Stored records
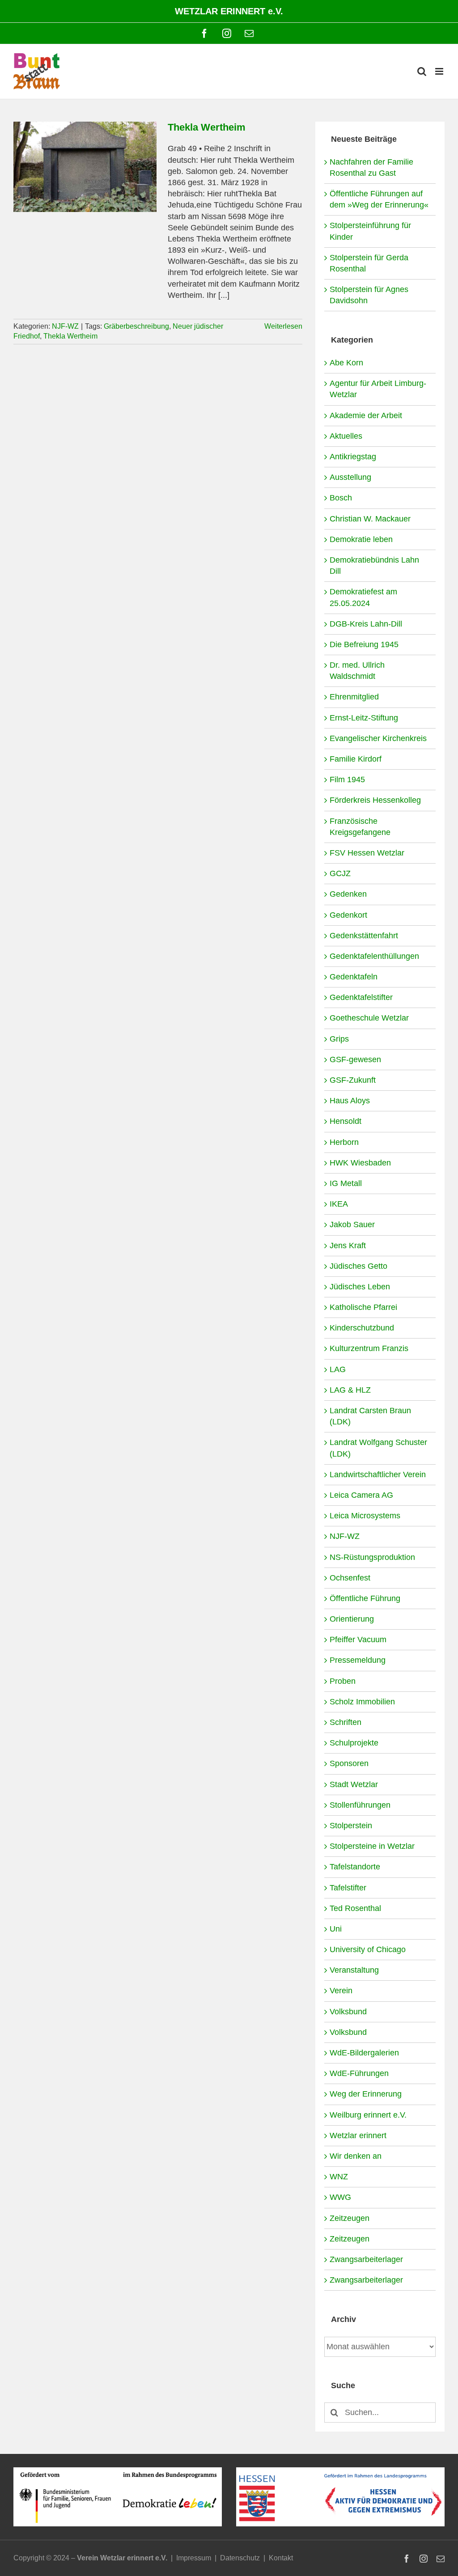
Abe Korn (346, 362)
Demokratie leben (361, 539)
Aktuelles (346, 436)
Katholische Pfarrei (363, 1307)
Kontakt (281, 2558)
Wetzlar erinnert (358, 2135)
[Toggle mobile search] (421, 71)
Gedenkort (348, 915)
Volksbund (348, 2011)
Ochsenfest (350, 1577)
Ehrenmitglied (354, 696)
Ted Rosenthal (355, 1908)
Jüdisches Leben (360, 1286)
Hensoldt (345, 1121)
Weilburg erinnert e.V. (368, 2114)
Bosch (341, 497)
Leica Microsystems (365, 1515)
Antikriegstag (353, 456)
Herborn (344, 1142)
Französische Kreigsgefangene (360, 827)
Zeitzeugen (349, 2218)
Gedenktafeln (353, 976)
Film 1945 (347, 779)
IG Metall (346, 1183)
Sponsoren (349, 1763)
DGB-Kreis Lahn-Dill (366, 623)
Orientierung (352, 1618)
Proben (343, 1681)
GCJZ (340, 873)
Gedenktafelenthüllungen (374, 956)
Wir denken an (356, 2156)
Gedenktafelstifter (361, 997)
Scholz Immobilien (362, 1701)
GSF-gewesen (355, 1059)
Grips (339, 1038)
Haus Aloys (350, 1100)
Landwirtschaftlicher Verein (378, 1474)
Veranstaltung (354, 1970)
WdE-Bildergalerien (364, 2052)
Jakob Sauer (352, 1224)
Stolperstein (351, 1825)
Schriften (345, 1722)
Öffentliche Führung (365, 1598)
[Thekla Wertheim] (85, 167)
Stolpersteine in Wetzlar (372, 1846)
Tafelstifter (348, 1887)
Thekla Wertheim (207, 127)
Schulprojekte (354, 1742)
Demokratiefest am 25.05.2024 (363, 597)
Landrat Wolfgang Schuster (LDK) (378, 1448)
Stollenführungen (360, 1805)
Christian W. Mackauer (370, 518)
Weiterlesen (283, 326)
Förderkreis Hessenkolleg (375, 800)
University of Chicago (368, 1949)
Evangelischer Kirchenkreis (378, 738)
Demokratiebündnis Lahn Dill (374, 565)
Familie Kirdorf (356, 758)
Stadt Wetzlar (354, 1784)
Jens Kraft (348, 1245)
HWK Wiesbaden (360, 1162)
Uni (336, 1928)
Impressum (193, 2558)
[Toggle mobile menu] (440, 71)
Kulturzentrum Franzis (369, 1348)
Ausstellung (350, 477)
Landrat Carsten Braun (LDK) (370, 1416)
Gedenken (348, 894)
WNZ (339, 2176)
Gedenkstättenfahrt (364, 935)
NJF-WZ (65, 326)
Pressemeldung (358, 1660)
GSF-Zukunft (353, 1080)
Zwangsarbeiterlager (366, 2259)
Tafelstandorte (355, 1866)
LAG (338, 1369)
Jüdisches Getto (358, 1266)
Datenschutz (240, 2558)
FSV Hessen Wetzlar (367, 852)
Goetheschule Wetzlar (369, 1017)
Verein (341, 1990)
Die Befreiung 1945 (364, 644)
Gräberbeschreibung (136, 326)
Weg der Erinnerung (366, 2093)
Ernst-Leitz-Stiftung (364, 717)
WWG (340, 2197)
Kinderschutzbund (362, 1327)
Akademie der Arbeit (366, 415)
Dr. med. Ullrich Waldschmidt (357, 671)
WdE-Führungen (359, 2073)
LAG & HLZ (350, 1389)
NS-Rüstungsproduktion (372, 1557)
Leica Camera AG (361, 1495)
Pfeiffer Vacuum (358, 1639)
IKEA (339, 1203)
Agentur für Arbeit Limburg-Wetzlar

- _Prompt_
Count of lines that include "Wetzlar" in the records above: write that value only.

- _Task response_
6